Я вообще выудил эту книжку из своей т. н. библиотеки (где пятьдесят книг, все с подписями авторов, поэтому выкинуть неудобно, а как туда попал Набоков без подписи — непонятно) для того, чтобы подложить её под монитор для просмотра любимейшего моего кинофильма про звёздные войны. Кинофильм потом кончился, а книжка осталась. Взялся пролистать её от скуки и увлёкся, хорошо ведь излагает: «в сумеречной дымке терялись существительные, оставались только глаголы, — даже не глаголы, а какие-то их архаические формы. Это могло значить многое: например, — конец мира». Или вот «на улице было всё ещё светло, — и как-то сжималось сердце от рано зажжённых огней».
Я вот сдохну скорее, чем сумею написать предложение, в котором тире следует после запятой, а у него два раза подряд.
Зависть, да. И не жить мне никогда в Большой Морской улице и не ездить в первый класс на нынешний Суворовский проспект. Печальной судьбой определено мне век вечный коротать в окрестностях лечебницы имени Скворцова-Степанова для душевнобольных да пугать ворон новыми ботинками от магазина рибок.
А продайте мне кто-нибудь фотоаппарат никон за гуманные деньги? Честное слово, я не буду засорять им информационное пространство.
А вот почему меня-то это так страшно раздражает?
Это я нового Щербакова слушаю, если кто не понял.
Когда-то очень давно, году в девяносто первом что ли когда ещё половина вас не умела толком разговаривать и правильно пользоваться туалетной бумагой, дали мне несусветную какую-то сумму денег: тысячу долларов или около того. Можно было конечно употребить эту сумму на что-нибудь тоскливое, например заплатить за электричество за последние пять лет или купить себе зимние ботинки (тем более, что была как раз зима). Но скажите: какая радость может быть человеку от зимних ботинок, кроме того, что они на натуральном меху? Никакой.
В общем я решил сделать что-нибудь смелое и сильное и зашёл в единственный в нашем городе компьютерный магазин. Год, я ещё раз напоминаю, был девяносто первый и никакого компьютера я до той поры в глаза не видел и вообще смутно представлял себе, что он мог бы делать.
У продажной стойки стоял молодой человек неопределённой наружности (это сейчас достаточно сказать «менеджер торгового зала» и все уже понимают, о ком идёт речь).
«Есть ли у вас компьютеры?» — спросил я его решительно. «Да! — обрадовался молодой человек. В глазах его загорелся нездоровый огонь. — А вам какой бы хотелось: эй-ти или экс-ти? Тут вот только что подвезли икс-восемьдесят шестые белой сборки». «А вот это, — сказал я тупо, — чего вы сейчас сказали: эй-ти, экс-ти — они вообше чем друг от друга отличаются?»

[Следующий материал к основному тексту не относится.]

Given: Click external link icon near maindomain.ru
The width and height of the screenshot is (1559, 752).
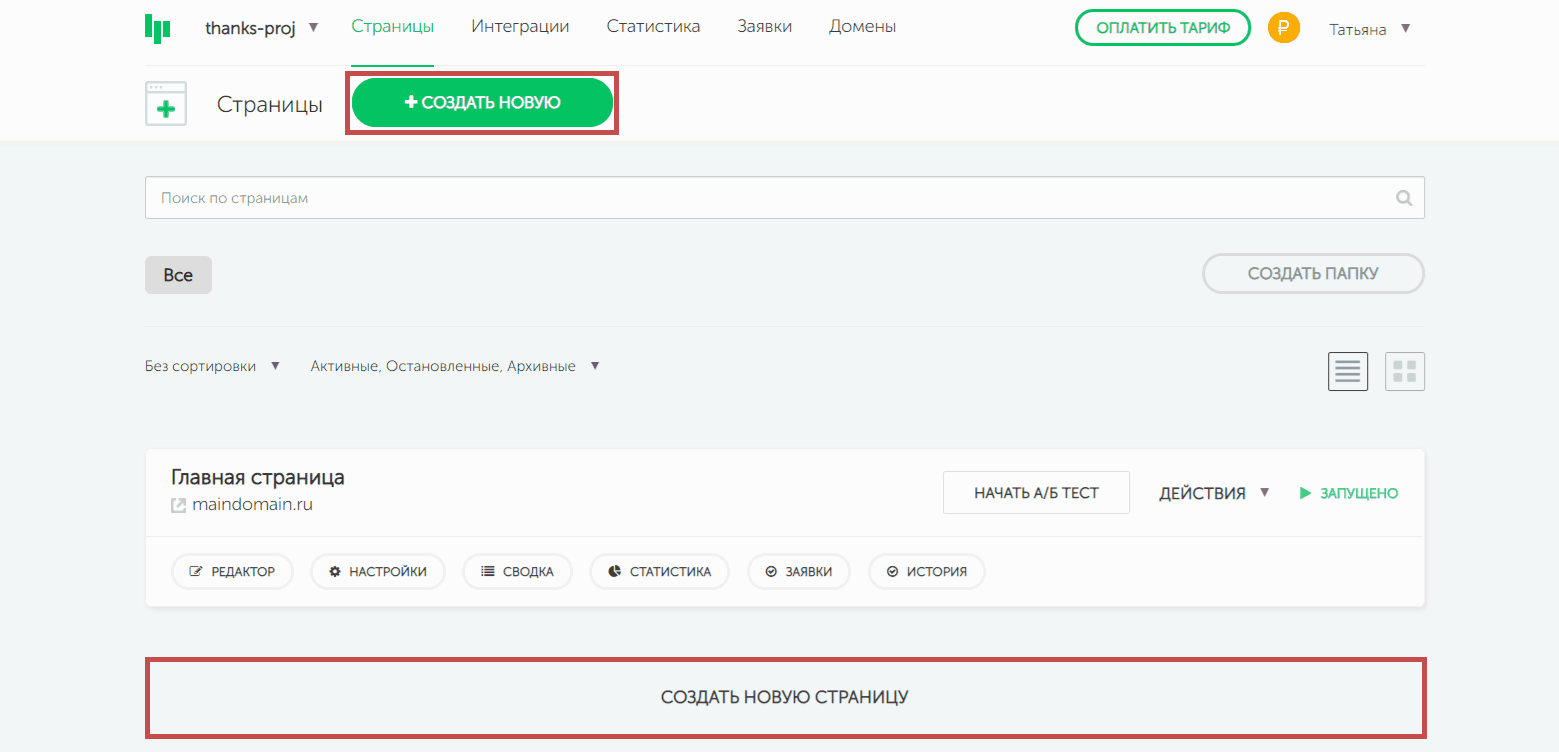Looking at the screenshot, I should [179, 505].
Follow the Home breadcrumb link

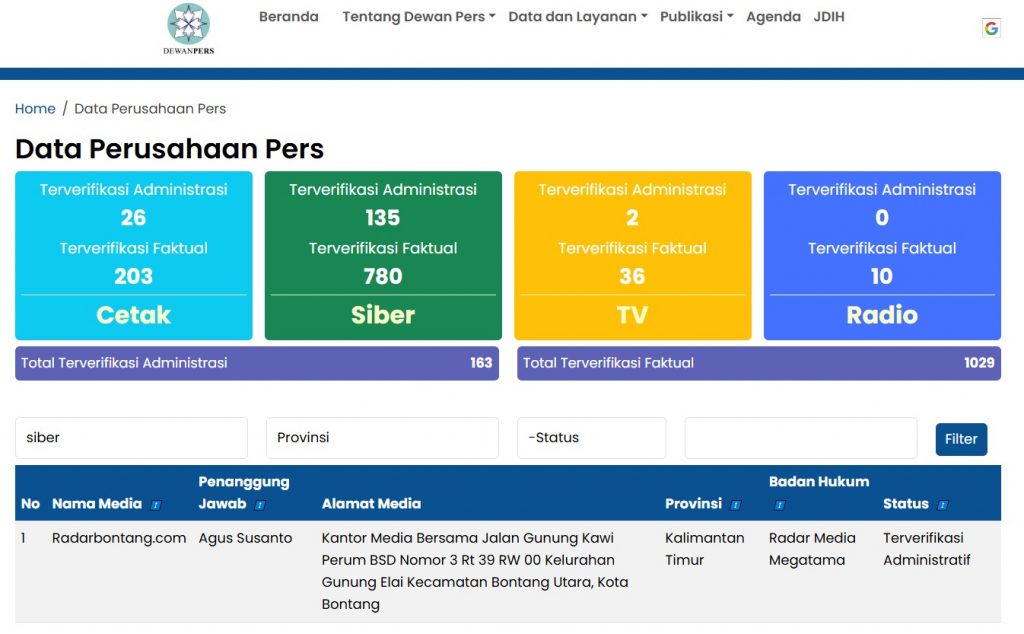[35, 109]
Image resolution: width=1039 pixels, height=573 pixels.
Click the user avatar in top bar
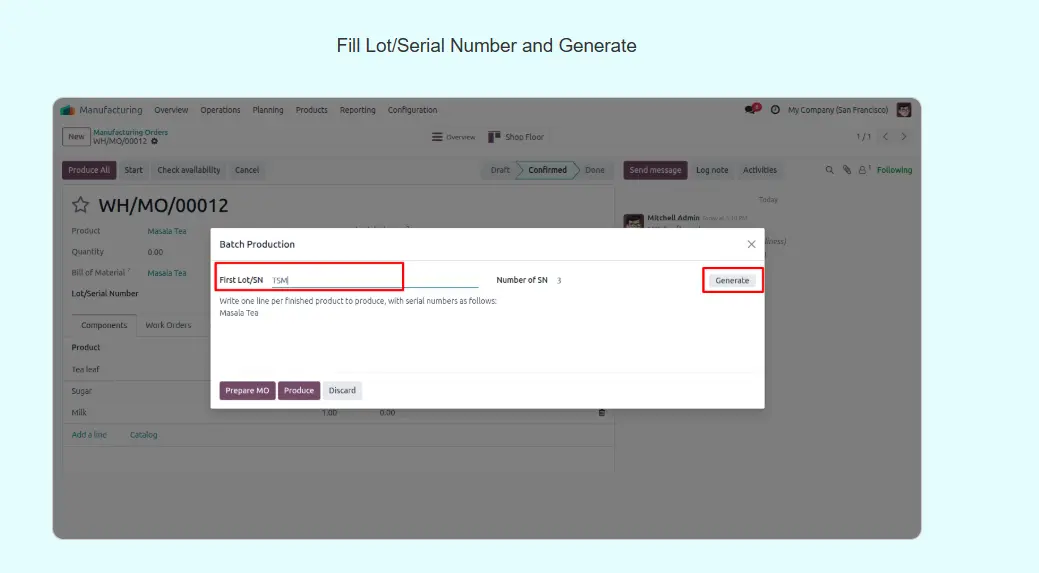pyautogui.click(x=904, y=110)
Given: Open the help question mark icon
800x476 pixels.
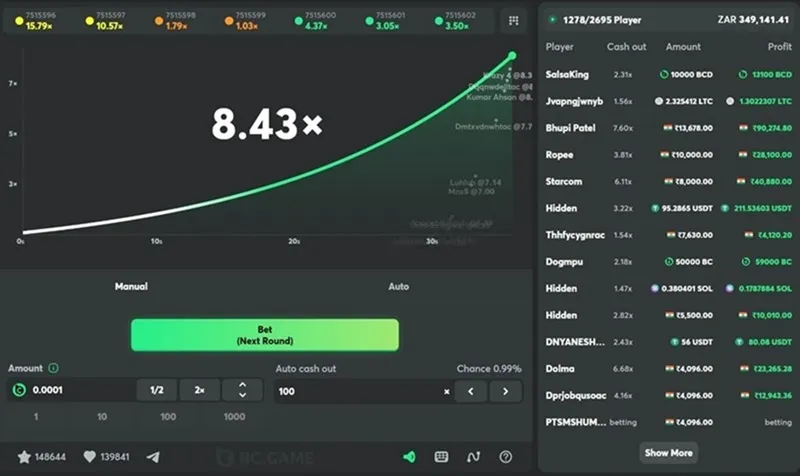Looking at the screenshot, I should tap(505, 457).
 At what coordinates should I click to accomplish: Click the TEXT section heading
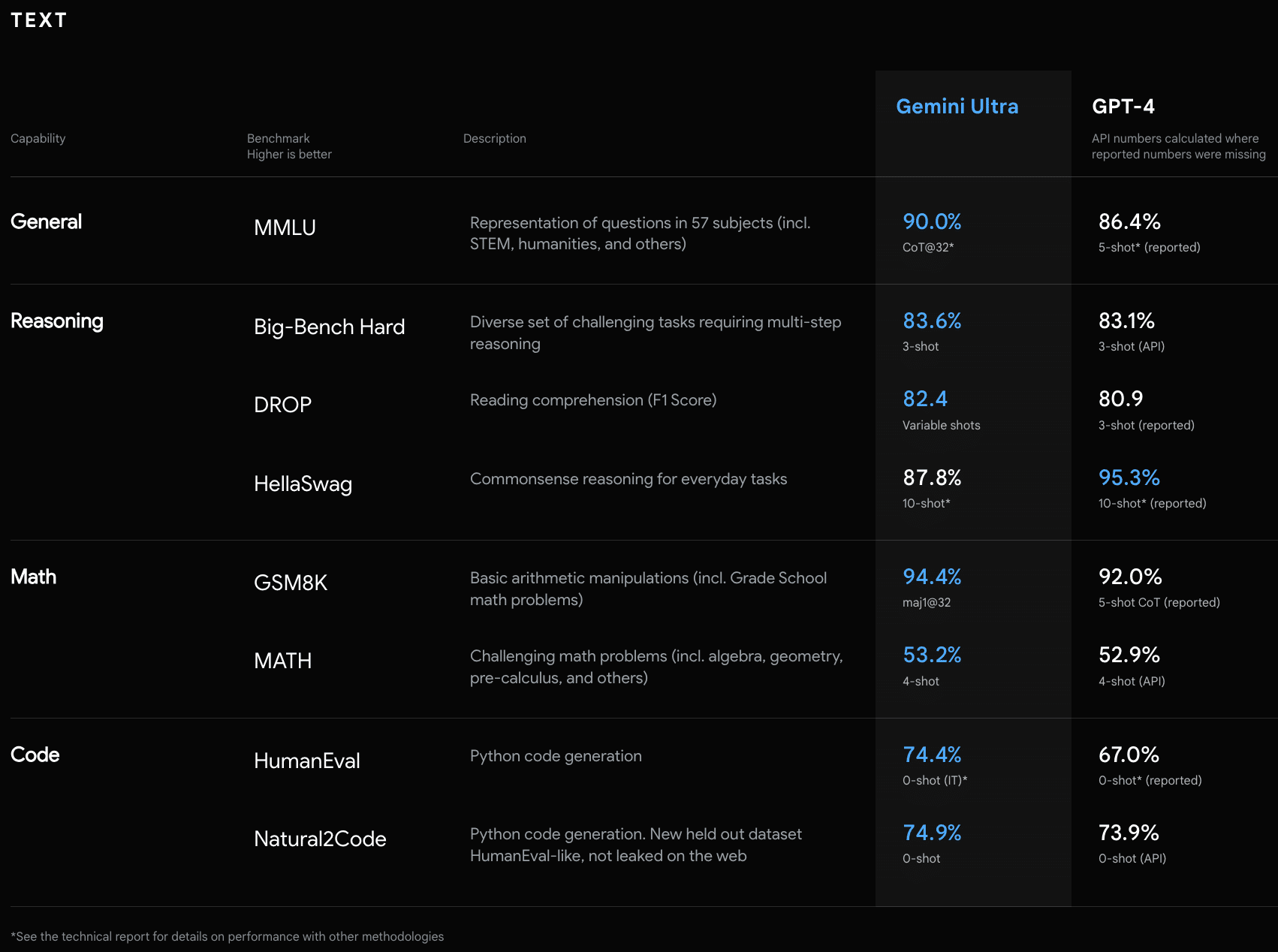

Огонь в глазах молодого человека медленно угас: «Да ничем особенно не отличаются — серенькие, беленькие. Да посмотрите там сами в торговом зале — может быть что-нибудь приглянется». Тут молодой человек с сомнением посмотрел на мои старые зимние ботинки.
В общем не купил я тогда себе компьютера, и в принца персии сыграл только год спустя.
Тут вот русский публицист Крылов завидует казахскому народу, сбросившему с себя жидовское иго и наконец зажившему так, как это и следует делать всем другим народам: то есть построить над собой хрустальный купол, или в данном случае войлочную юрту и перестать обращать внимание на погодные капризы.